J'ai beaucoup parlé avec ces femmes victimes de tortures et j'ai noté la différence qu'il y avait pour elles entre un civil et un guérillero, pourtant tous les deux victimes de la torture. Ainsi, lorsque j'ai parlé avec des guérilleros, j'ai pu remarquer qu'ils parlaient de la torture qu'ils ont subie avec beaucoup de légèreté et de tranquillité, à l'instar de mon père. Ce qui se passe, c'est que les guérilleros ont choisi ce chemin de la lutte armée et ils savaient qu'ils pouvaient être torturés. Bien plus physiquement entraînés pour faire face à la souffrance physique, ils savaient que cela pouvait se passer. Alors que les civils, qui ne sont pas entrés dans la lutte armée, manifestaient une grande incompréhension de ce qui leur était arrivé. En effet, ces civils ont subi la torture sans savoir les raisons de leurs bourreaux. C'est pourquoi au fond d'eux, ils ne peuvent pas garder cette information. Une majorité d'entre eux est entrée dans la lutte armée ou dans des activités liées au travail social afin de donner un sens à la torture qu'ils ont subie et éviter de perdre la raison en l'absence de signification.

D. M. : Ceci permet aux victimes de fermer un cycle de souffrances dans leur vie.
M. Z. :
En vérité, je ne crois pas qu'il soit possible pour elles d'y mettre fin après tant d'années passées. La seule chose qui peut être fait pour elles, c'est de leur donner justice. Les victimes ont à présent des cancers. Une personne a dû s'exiler aux États-Unis à cause des persécutions subies. Lorsqu'il y aura une justice qui implique un pardon et une explication de ce qui s'est passé, on pourra commencer enfin à imaginer finir un chapitre. Mais jusque-là, les victimes périssent peu à peu de cancers. C'est très dur.

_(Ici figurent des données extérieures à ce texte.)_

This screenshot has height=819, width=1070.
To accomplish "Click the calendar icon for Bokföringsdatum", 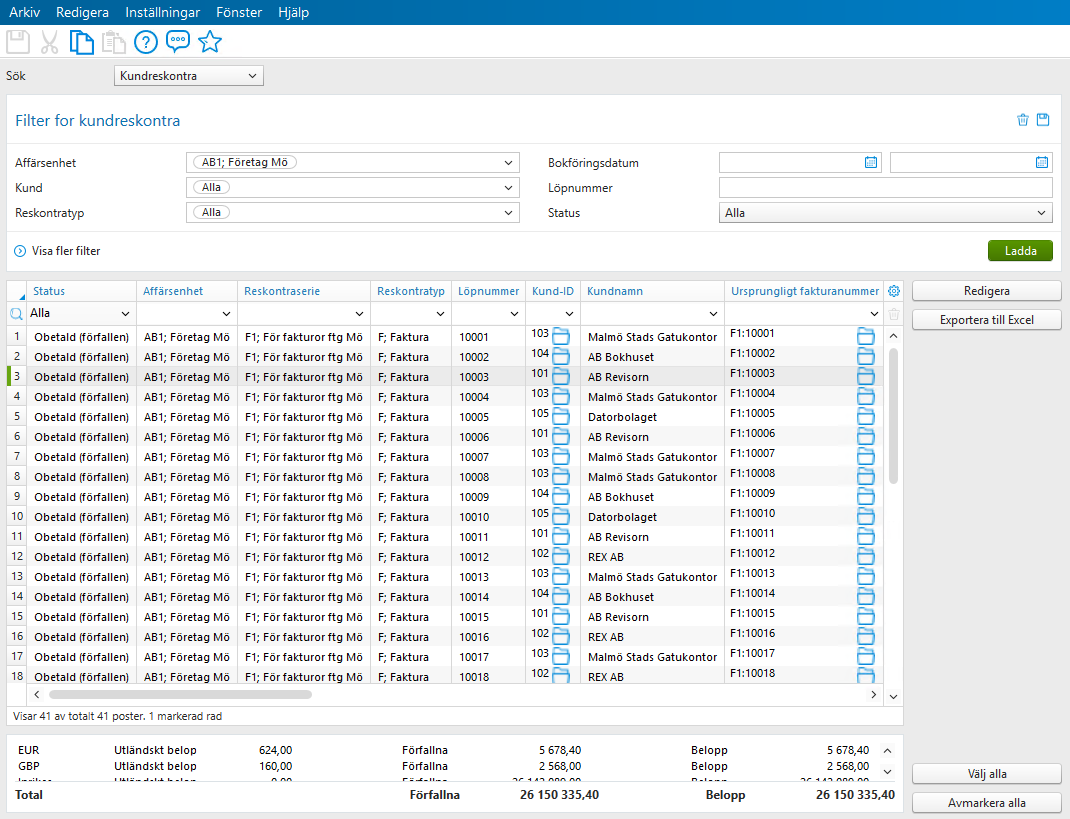I will 870,161.
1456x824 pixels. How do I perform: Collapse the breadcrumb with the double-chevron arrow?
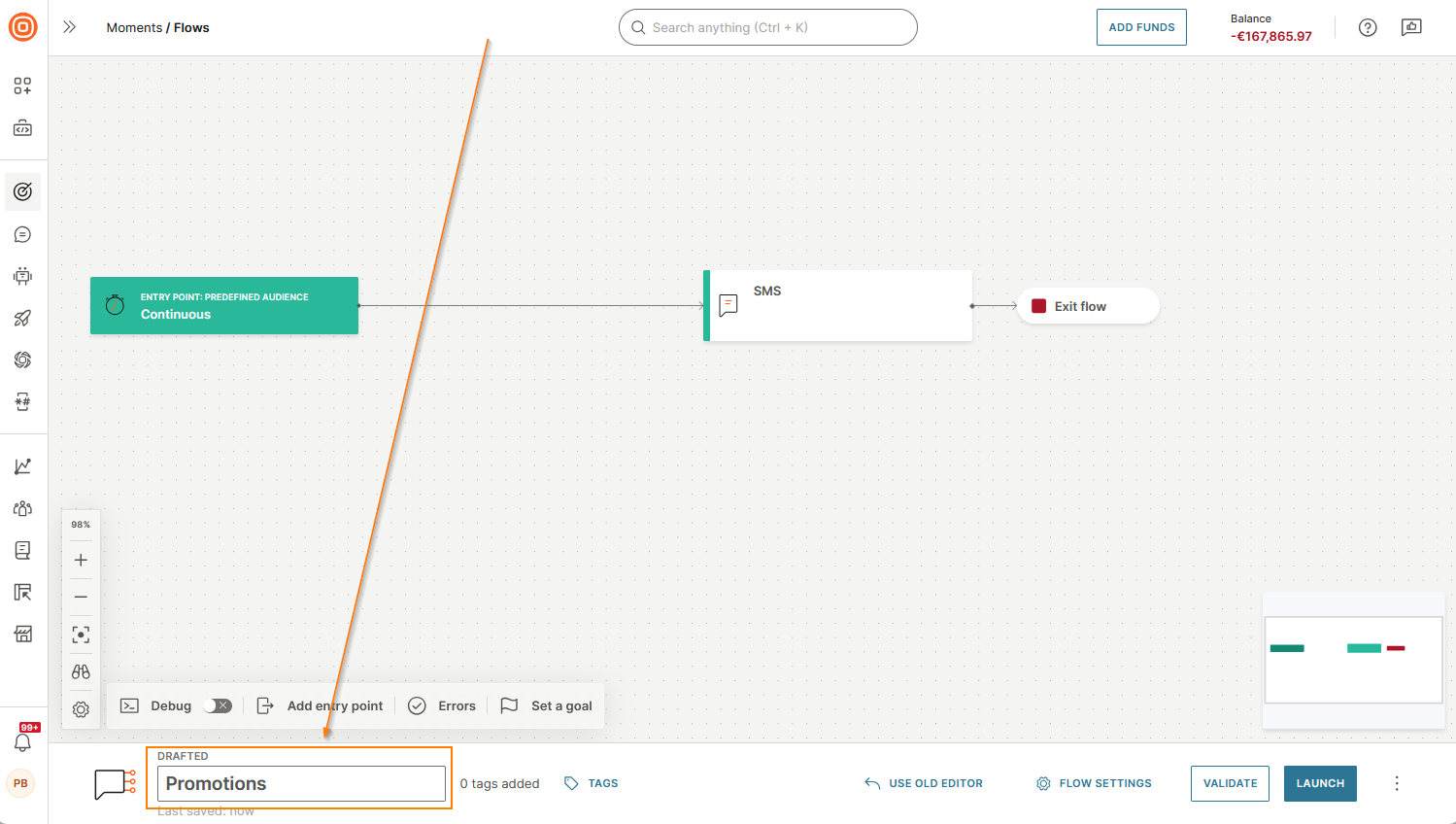(x=69, y=27)
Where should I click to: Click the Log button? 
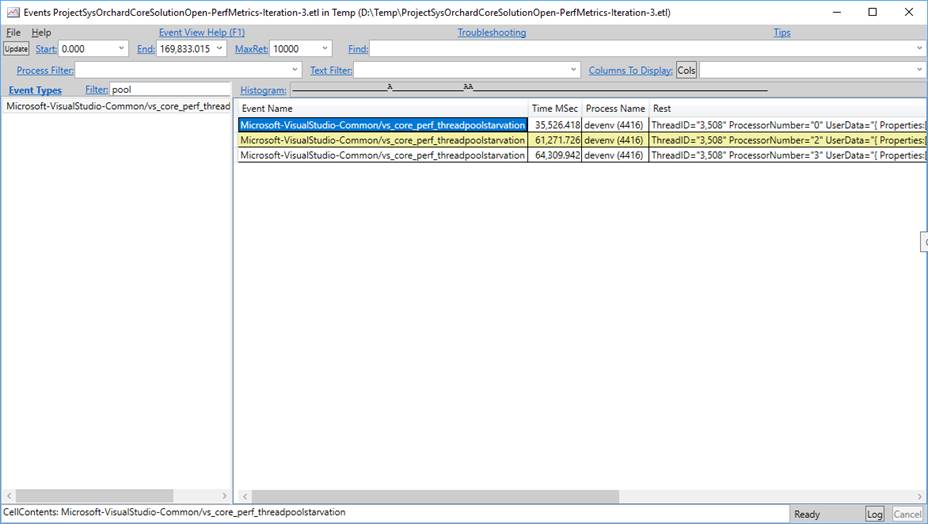pyautogui.click(x=874, y=514)
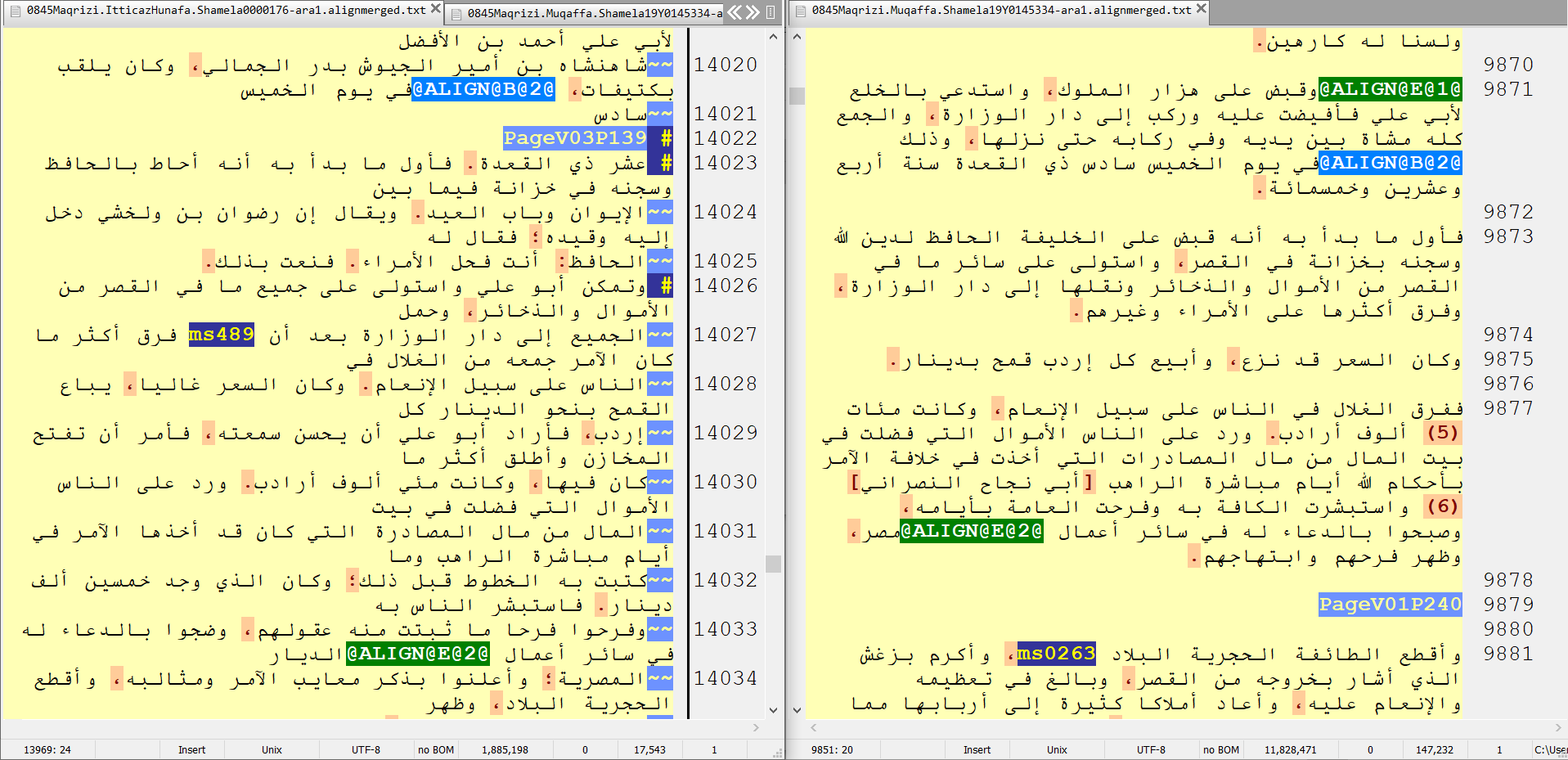Open the UTF-8 encoding selector in left status bar
Viewport: 1568px width, 760px height.
[366, 749]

C. L. : Faute de pouvoir affronter ce deuil au niveau national, la société est contrainte à rester dans l'enfance qui ne lui permet pas de prendre ses responsabilités politiques et citoyennes.
M. Z. :
Ce qui se passe actuellement est dramatique, car l'histoire est condamnée à se répéter. Ainsi, l'État salvadorien répète les situations qui ont conduit à la guerre civile. La police commence à tuer, assassiner, torturer, kidnapper, faire disparaître les personnes. Les Salvadoriens commencent à exercer la justice de leur propre chef. Tout ceci se passe car nous n'avons pas pu suivre un processus de paix cohérent par rapport à ce qui s'est passé. Le Salvador s'efforce de repartir à zéro comme si rien ne s'était passé. Mais ceci n'est pas possible lorsqu'il y a tant de personnes qui ont perdu un membre de leur famille. Chaque famille a au moins un de ses membres disparu, assassiné ou torturé. Que propose le gouvernement ? Oublier les crimes des chefs guérilleros et des leaders de droite. Mais la société civile n'a jamais été consultée dans la signature d'un accord de paix.